During my years in college at the University of Oregon, I studied and
practiced the lifestyle, world-views and idiosyncrasies of the counter-cultural
model of Ken Kesey, The Merry Pranksters and the Grateful Dead. The
limits of my mind were tested and conditioned by experience and experimentation.
When I received a loaded full color picture book documenting Kesey's lifestyle
called "On The Road", I was relieved and excited because the
counter-culture I was drawn to was right there in front of me, bold, proud and
determined.
When Kesey released his novel "Sailor Song", I attended a reading at
a lecture hall on the U of O campus. As well as reading from the book, Kesey
told several interesting stories. The funniest one was as absurd as it was
profound. He spoke of a time when he had been leading a discussion about some
of the greatest inventions of the century. Big and notable topics like the pace
maker, pasteurization, space travel and the automobile. The conversation
propelled along with input and debates about important milestones. From the
back of the room, Kesey kept hearing a voice trying to interject a topic:
"The Thermos!" Kesey recalled that he passed over the fellow several
times. But this guy was persistent. Kesey finally caved. He got the fellow's
attention and asked him, "What about the Thermos? How is it such a great
invention?" And the fellow responded: "well, you know how when you
put hot stuff in and it stays hot? And when you put cold stuff in it stays
cold? Well, How does it Know?" The logic was valid and the meaning was
profound. Kesey embellished and delivered the story with brilliance.
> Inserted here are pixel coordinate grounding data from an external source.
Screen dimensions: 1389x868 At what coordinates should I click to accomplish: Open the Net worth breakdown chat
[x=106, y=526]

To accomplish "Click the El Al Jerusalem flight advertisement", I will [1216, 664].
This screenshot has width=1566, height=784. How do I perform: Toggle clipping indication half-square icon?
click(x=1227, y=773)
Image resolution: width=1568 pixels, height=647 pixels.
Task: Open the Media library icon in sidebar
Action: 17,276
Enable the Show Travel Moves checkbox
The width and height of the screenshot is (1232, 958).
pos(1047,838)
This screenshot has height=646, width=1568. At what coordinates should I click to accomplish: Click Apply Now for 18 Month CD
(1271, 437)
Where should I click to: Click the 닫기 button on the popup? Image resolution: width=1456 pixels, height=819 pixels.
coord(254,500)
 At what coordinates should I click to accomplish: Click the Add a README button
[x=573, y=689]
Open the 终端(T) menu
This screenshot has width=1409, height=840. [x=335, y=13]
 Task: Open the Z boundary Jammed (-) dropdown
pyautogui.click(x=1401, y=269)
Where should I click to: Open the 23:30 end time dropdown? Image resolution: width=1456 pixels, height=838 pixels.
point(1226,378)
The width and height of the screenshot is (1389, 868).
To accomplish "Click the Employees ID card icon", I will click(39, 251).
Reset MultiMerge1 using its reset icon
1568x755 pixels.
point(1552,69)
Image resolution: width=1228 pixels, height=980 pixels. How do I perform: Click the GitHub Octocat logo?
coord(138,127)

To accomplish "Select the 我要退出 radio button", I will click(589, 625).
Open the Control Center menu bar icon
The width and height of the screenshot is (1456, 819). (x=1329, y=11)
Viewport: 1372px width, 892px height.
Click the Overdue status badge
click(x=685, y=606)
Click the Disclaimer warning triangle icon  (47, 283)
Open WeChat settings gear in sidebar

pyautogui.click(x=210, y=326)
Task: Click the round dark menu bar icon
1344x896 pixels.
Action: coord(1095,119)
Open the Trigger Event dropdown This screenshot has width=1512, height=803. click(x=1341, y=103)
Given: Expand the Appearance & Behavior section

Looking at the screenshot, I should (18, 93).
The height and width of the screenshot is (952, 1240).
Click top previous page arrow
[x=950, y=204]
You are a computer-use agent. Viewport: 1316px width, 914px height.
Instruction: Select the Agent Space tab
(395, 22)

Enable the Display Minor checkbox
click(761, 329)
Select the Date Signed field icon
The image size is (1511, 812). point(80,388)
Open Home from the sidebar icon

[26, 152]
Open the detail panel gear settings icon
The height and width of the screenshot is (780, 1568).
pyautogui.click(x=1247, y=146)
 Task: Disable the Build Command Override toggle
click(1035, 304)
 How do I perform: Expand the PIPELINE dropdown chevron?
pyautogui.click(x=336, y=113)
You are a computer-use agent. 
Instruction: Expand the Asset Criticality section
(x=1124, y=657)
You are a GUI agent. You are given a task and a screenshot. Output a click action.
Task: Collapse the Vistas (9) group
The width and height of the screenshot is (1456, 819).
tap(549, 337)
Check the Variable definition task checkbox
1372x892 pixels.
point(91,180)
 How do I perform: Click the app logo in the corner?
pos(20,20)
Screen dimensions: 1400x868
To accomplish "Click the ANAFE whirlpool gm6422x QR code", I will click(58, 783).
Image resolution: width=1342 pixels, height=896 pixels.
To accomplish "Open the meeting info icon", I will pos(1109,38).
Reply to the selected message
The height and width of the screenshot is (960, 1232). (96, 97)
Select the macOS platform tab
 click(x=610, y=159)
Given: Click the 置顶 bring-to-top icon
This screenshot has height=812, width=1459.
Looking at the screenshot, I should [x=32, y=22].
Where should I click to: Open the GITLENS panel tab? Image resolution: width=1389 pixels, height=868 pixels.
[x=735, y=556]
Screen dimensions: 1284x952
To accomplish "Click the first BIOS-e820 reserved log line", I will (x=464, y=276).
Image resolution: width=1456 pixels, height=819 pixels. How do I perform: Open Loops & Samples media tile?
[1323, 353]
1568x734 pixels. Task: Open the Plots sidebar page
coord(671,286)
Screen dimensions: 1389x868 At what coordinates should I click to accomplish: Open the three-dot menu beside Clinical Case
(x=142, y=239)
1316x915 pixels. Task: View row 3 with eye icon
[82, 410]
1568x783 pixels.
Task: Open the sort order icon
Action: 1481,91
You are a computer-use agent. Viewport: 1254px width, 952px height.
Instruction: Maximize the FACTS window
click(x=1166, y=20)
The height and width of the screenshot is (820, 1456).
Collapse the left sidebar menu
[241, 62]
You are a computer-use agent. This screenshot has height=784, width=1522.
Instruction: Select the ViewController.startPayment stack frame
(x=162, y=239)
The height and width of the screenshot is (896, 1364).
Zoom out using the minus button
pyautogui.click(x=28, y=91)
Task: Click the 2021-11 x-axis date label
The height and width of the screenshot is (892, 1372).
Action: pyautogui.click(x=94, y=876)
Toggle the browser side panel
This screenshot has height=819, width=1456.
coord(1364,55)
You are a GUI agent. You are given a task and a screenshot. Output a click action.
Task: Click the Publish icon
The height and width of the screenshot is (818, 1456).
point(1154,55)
Around this same time period I began working and volunteering once a
year at the Oregon Country Fair for a chef who famously catered once upon a
time for the Grateful Dead and many other wonderful musicians. For a couple of
weeks per summer since then, my life has included this essential event, a blend
of work and play and discovery. One of the many benefits of working at this
particular Country Fair Booth was several casual encounters with Ken Kesey and
his good friend and fellow Prankster Ken Babbs. They would come by to visit and
hang out with the Chef. I would be there building benches, setting up our music
stage and putting together the Kitchen weeks before the Fair. These encounters
were wonderful but mostly as anonymous as the time I stood next to him in the
vegetable section of a natural food store in Eugene. I was fully aware of his
presence but indifferent to him as a way of being respectful of his privacy. He
was a heavy weight of the literary realm yet was not afraid to be in the
community choosing his cucumbers. And it is for this reason that I admire Ken
Kesey. His cannon is epic. He led a legion of Pranksters and cultivated the
next generation of Oregonians through living life, giving literature and
teaching exploration of the ordinary through acid tests and exploration.